Ahora bien, llegados a este punto, cabe preguntarse por qué cuesta tanto admitir las faltas cometidas. Hay, desde luego, motivos electorales y biográficos. Puede pensarse también que se teme perder capital político. Sin embargo, nada de esto agota la cuestión. De hecho, parece haber algo más profundo, porque en el FA abunda una suerte de desenfado: es como si se sintieran eximidos del deber de explicar, de narrar y, en definitiva, de comunicar (“sigan trabajando”, nos decía hace pocos días el diputado Winter, tratando de responder las críticas: el abuso de poder tiene tantas caras). Hay algo llamativo en el fenómeno, más aún considerando que se trata de un mundo que ha exigido contriciones públicas a diestra y siniestra. Ensayo una hipótesis: nos gobierna una generación absolutamente convencida de su inocencia. Ellos están libres de todo mal y de toda culpa. Si el país está en crisis, ellos no tienen nada que ver, no contribuyeron a alimentarla, y de allí que no tengan nada que explicar —“sigan trabajando”, es todo cuanto pueden decir—. En virtud de lo anterior, deslindan sistemáticamente sus responsabilidades en terceros. No son responsables de nada y, por eso, no reflexionan sobre su trayectoria: no hay nada que interrogar.

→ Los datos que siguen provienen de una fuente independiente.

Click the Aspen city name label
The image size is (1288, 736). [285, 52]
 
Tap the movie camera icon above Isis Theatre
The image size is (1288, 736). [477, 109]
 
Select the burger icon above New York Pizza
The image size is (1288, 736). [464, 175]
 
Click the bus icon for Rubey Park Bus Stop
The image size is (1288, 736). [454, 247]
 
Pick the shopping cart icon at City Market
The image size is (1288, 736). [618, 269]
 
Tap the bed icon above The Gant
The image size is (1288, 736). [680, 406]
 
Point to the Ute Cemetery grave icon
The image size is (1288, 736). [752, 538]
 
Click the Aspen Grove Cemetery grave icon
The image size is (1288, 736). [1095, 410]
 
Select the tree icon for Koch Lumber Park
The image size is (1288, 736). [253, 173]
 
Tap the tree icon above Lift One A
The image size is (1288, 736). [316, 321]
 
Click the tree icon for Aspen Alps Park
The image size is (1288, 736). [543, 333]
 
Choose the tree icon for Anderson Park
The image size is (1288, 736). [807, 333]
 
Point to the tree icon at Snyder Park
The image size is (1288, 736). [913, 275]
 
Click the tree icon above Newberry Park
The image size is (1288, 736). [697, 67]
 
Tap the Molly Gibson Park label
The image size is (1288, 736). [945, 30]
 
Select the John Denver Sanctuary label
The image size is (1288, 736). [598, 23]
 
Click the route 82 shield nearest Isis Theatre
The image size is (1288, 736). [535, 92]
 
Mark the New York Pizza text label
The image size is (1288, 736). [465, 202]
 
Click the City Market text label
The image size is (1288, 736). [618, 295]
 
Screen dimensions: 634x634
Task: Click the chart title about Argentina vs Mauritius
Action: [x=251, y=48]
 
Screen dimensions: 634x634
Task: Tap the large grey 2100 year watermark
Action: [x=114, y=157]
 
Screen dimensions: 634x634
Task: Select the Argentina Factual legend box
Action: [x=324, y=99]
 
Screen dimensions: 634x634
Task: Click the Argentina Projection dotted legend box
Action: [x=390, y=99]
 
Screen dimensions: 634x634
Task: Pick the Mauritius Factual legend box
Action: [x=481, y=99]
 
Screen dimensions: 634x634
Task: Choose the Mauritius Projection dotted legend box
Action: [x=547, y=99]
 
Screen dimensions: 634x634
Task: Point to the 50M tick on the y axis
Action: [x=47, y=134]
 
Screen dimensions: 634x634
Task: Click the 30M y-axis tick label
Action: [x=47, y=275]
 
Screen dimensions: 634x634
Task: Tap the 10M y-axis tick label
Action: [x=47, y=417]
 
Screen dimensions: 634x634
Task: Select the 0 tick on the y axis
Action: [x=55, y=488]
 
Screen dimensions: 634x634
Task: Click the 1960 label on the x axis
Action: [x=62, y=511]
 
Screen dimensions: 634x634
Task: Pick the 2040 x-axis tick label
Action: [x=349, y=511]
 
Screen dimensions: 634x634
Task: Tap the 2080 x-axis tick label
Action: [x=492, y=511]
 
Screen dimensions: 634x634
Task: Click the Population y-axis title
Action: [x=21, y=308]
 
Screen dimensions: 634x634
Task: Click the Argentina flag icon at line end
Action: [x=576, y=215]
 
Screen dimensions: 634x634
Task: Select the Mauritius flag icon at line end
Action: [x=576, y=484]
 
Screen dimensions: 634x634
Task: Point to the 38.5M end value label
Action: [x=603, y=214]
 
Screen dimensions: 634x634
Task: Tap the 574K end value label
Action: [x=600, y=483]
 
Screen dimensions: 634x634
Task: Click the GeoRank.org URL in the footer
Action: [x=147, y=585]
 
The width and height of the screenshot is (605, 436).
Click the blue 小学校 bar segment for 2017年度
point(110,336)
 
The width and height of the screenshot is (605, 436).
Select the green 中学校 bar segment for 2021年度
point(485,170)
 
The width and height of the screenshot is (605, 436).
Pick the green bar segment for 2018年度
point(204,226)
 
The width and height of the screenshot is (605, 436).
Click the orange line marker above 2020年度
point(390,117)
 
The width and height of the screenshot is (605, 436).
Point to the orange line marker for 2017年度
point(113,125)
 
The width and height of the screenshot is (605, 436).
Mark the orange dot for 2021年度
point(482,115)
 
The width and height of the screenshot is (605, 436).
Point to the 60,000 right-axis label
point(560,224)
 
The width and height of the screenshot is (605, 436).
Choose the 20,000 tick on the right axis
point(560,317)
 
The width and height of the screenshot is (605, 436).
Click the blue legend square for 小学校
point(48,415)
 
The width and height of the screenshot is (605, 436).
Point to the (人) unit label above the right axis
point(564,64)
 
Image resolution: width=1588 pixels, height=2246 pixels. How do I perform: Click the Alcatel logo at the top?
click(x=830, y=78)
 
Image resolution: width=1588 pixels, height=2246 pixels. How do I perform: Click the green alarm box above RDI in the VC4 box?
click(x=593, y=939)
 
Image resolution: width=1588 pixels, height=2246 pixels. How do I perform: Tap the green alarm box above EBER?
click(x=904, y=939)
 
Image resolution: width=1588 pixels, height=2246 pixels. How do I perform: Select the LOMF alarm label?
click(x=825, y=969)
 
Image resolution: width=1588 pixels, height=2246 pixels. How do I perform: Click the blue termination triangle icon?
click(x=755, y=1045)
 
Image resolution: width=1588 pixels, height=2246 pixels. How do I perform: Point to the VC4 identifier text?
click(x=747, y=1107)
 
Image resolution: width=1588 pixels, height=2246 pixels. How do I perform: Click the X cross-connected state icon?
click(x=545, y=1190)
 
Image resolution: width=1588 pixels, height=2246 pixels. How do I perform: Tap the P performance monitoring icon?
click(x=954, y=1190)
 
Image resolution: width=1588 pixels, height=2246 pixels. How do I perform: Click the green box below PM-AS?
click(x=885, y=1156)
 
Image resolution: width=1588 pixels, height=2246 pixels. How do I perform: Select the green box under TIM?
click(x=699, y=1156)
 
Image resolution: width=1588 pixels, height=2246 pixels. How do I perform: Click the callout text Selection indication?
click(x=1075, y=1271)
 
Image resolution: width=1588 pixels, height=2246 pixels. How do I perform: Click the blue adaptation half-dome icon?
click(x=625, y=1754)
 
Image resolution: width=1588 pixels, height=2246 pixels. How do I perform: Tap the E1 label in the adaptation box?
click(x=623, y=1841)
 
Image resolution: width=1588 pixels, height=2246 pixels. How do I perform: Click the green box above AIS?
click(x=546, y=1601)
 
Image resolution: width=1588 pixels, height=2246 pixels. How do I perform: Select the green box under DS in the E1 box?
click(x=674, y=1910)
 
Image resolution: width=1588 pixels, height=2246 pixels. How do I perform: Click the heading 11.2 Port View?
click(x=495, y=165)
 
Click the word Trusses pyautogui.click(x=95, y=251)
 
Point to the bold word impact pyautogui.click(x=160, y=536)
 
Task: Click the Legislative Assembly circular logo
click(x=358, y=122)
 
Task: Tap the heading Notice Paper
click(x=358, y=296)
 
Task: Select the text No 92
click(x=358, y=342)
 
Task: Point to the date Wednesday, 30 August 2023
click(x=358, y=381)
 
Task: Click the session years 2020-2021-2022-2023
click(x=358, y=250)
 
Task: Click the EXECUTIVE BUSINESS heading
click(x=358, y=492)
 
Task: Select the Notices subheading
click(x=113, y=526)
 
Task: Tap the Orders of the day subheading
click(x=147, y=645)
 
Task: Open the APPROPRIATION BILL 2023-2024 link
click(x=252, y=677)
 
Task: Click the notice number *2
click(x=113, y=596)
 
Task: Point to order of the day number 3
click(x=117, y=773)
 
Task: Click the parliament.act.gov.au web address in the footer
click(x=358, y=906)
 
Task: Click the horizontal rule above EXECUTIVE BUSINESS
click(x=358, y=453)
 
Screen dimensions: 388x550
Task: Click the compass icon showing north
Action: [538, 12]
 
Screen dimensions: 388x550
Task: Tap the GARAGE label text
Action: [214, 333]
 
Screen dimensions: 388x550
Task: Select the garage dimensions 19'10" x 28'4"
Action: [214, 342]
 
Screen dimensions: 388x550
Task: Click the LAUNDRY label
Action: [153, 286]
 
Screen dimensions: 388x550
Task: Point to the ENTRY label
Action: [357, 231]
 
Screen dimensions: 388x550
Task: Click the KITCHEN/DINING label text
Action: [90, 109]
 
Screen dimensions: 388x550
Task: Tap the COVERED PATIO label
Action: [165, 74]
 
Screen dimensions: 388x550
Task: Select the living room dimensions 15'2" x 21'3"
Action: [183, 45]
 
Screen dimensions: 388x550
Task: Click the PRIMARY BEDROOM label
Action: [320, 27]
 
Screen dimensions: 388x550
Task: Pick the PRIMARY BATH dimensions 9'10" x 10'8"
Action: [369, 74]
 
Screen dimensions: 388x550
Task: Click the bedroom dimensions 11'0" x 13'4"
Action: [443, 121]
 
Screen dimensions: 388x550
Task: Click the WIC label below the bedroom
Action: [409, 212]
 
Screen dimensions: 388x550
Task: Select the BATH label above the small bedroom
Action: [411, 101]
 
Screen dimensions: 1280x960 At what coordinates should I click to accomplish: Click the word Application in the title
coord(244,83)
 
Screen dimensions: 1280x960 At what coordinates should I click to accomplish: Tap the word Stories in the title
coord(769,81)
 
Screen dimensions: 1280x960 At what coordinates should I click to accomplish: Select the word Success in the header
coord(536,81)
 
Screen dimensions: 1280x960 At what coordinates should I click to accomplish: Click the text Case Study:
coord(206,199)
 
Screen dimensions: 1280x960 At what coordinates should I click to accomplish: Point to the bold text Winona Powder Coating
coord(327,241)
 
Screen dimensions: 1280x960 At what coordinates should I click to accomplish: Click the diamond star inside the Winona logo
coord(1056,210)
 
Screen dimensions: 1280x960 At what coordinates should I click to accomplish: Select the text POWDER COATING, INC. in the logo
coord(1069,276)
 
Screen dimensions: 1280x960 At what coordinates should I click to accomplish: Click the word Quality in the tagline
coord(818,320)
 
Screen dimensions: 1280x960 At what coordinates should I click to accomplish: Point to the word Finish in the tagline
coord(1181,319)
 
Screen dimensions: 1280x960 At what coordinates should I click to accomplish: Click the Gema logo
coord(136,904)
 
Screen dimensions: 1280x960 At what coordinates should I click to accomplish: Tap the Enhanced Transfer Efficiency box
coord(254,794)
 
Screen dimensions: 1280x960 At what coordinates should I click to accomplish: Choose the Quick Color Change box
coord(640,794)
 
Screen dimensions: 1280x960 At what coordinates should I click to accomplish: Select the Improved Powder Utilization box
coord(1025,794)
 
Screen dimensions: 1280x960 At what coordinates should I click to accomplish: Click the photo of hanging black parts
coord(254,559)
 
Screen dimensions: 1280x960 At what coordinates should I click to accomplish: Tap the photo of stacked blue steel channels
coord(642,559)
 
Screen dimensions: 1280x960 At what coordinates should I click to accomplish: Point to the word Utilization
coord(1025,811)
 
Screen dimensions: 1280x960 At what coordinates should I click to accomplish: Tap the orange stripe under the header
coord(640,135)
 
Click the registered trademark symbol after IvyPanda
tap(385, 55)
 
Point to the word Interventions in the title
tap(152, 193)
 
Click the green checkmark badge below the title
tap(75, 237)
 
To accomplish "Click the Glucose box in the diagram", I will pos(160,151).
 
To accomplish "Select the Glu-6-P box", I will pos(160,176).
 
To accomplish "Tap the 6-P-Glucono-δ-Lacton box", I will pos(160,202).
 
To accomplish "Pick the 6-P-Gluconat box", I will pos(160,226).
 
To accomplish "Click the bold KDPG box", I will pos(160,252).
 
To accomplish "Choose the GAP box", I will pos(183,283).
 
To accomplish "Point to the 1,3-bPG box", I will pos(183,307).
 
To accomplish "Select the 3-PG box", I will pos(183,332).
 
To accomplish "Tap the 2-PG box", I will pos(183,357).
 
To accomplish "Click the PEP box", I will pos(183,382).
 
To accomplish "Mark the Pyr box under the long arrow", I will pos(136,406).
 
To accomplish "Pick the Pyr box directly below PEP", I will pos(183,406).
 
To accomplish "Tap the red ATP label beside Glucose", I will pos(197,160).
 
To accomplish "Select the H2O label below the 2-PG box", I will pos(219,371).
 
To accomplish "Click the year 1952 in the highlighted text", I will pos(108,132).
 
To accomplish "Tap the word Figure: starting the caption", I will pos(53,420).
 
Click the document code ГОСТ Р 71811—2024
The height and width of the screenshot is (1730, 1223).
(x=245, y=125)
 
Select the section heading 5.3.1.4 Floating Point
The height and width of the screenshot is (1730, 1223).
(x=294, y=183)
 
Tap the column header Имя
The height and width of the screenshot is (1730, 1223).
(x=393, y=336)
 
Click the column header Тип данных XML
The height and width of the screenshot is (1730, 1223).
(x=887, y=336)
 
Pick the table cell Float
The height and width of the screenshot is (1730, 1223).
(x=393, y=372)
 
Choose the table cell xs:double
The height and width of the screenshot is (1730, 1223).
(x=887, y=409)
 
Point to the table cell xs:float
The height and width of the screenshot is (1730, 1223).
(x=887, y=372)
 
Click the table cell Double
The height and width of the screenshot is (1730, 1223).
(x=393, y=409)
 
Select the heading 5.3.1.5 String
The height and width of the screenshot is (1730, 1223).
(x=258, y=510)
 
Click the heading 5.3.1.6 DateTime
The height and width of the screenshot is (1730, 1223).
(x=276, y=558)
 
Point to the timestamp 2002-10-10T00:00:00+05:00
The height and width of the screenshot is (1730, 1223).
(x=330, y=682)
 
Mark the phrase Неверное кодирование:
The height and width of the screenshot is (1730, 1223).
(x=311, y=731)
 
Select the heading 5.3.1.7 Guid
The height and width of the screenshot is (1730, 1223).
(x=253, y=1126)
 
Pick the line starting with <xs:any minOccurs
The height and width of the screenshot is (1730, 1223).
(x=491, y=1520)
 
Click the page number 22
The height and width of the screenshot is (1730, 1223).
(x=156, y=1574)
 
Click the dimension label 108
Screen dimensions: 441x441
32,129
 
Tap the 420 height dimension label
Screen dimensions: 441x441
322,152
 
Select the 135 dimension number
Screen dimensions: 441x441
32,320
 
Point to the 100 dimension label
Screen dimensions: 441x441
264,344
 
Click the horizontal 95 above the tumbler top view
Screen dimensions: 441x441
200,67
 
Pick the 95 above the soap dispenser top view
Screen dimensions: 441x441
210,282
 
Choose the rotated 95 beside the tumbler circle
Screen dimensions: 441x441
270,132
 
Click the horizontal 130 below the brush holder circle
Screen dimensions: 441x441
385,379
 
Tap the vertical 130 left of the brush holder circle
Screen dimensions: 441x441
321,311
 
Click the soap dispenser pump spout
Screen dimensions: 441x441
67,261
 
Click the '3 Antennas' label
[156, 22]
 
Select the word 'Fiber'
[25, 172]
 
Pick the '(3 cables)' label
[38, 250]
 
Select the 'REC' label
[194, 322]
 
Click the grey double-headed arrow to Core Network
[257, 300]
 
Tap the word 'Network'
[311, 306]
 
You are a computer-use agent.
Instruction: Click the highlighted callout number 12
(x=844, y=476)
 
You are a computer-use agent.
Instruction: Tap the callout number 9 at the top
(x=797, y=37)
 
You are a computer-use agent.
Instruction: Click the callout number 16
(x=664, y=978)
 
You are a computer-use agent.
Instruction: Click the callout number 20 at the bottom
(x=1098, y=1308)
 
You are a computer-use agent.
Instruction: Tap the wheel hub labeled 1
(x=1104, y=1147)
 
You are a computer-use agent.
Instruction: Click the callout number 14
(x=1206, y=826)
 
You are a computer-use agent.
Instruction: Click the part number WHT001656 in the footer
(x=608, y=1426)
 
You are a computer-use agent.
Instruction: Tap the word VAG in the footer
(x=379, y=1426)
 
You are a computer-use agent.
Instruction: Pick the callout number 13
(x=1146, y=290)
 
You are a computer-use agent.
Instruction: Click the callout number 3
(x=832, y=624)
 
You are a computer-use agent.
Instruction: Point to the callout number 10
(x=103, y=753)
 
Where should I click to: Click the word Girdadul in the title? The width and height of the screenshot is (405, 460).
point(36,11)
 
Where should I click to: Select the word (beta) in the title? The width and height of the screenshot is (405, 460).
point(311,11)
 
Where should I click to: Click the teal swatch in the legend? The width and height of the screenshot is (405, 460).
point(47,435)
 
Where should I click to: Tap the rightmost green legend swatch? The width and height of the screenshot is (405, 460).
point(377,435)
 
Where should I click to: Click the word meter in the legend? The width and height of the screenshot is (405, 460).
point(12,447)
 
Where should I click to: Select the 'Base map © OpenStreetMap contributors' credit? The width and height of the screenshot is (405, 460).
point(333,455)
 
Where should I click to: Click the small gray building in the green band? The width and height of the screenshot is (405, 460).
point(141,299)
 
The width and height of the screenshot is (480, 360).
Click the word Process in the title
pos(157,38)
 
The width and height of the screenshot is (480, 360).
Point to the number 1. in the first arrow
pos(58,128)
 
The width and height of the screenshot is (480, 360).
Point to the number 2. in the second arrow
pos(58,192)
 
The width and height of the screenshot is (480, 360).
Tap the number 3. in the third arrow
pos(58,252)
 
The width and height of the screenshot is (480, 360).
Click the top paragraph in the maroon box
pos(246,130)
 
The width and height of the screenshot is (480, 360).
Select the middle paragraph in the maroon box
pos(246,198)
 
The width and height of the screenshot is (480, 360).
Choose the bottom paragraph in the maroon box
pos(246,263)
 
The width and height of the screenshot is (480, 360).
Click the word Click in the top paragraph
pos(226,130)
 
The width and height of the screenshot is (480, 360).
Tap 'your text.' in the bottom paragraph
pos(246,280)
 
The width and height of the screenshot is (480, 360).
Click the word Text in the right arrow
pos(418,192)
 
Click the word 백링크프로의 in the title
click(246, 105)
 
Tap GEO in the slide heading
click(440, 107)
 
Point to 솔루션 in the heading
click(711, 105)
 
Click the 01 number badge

Supongo que se duerme muy bien desde la inocencia, pero confieso que ignoro cómo se gobierna desde allí. El Frente Amplio está hoy en la extraña situación de hacer todo lo posible por conservar su pureza al mismo tiempo que gobierna un país en crisis. Solo la negación obstinada de la realidad permite intentar algo semejante. Como decía Antonio Machado, nunca es triste la verdad: lo que no tiene es remedio.